Apple limits DVD player region resets to a small number - around 5 - so changing the DVD region code is not enabled by this. Instead, this allows people to play a DVD for the first time when away from IT support.
App Updates and First Launch Config
Disables in-app updates and sets initial configurations - however, these options may not work depending on the app and if the user is migrated on or is a new user.
| App | Method | Settings |
|---|---|---|
| Chrome | /Library/Google/Google Chrome Master Preferences | Sets default homepage to umich.edu, disable sync initial promotion |
MiWorkspace Login Window Banner
Sets "Welcome to MiWorkspace" on the OS X login screen.

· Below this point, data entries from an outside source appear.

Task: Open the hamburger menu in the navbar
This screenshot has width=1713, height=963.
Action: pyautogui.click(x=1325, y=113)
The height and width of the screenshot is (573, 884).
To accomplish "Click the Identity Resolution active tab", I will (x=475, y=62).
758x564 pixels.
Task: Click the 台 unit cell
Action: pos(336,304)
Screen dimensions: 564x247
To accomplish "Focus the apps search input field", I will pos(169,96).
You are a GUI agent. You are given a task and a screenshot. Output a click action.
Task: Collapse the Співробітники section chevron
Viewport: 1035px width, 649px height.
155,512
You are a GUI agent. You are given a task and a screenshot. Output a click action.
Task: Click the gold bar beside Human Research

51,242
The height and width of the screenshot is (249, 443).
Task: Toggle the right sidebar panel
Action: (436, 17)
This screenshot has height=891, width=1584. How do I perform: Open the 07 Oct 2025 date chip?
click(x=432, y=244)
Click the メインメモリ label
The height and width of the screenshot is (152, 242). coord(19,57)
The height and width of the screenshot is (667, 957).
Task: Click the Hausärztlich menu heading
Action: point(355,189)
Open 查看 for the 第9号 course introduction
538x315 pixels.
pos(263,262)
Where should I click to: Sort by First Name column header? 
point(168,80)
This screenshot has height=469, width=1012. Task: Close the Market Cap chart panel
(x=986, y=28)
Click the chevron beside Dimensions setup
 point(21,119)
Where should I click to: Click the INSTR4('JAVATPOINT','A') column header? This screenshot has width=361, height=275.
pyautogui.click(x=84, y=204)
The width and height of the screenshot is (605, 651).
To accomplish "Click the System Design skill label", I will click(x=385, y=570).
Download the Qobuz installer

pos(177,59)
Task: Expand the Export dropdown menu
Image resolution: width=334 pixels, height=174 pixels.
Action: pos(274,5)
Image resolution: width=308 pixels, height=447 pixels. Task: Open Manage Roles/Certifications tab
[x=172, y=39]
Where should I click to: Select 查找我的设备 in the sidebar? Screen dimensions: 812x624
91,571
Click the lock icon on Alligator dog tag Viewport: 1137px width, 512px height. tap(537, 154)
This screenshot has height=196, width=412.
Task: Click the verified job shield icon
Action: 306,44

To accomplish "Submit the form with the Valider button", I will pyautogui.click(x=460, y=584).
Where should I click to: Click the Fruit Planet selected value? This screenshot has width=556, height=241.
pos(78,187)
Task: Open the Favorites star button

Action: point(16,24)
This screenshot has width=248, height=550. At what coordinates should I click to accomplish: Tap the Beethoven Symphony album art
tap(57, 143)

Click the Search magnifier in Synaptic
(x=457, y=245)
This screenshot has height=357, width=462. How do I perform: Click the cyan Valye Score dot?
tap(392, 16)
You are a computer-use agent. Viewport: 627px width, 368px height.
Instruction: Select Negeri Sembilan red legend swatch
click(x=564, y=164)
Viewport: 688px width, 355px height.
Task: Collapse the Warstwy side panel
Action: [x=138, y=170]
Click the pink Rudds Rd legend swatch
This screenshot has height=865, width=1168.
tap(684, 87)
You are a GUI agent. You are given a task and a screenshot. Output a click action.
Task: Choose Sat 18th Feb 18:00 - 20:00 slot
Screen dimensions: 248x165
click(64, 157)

Personal & Private Directory Creation
When a user logs in, create the folder "Personal and Private" in their home directory, and make it mode 700. Additionally, tell the Finder to label it red.
Screensaver End User Settings
Require a user to enter a password to unlock the screensaver (or when returning from sleep).
Security Settings
| Setting | Description |
|---|---|
| Disable Guest Account | Prevent users from logging in as Guest |
| Disable Internet Sharing | Cannot use Internet sharing to set up a personal WiFi network from e.g. Ethernet |
| Use network time server | Forced to time.apple.com |
| Enable Application Firewall | Turn on the "Firewall" in Security Preferences. This setting does not appear to work reliably, but it is the only setting Apple provides. |
| Apple IR Controller | Disable IR Controller |
| Disable >console logins | Turn off text-mode console login |
| Disable password hints | Turn off password hints after successive mistakes |
| Use username & password fields | Login screen should be username and password, not portraits of usernames. |
| Automatic timezone | Set system to automatically set its timezone |
| Home directory mode 700 | Make user home directories mode 700 (no group/other read/write access) |
Standard User Experience
- Configures the URL for Managed Software Center to get package icons
- Disable Spotlight on external volumes
- We discovered Spotlight might try to walk network volumes, which causes significant performance problems
- Disable .DS_Store (Finder preference files) on network volumes
IronIzzy (FileVault) Enabler
Triggers Izzy to enable FileVault encryption, recovery key escrow, and the disk password mechanism.
Bluetooth Discoverable OFF
Turn off Bluetooth discoverability at login. Users can turn this back on.
Bluetooth Sharing OFF
Turn off sharing of items through Bluetooth at login. Users can turn this back on.
Disable Bonjour Advertising
Turn off advertising this Mac on Bonjour (multicast DNS)
Disable Memory Core Dumps
Prevent app crashes from creating a core file.
Terminal Secure Keyboard Entry
Enables the "Secure Keyboard Entry" by default in Terminal. Secure Entry prevents other apps from listening in on keydown events, which means that other apps can't read passwords into the Terminal window. Note that this will break apps like TextExpander. Also note that recent versions of macOS automatically enable Secure Entry at common password prompts, which is indicated by a 'key' icon in the cursor.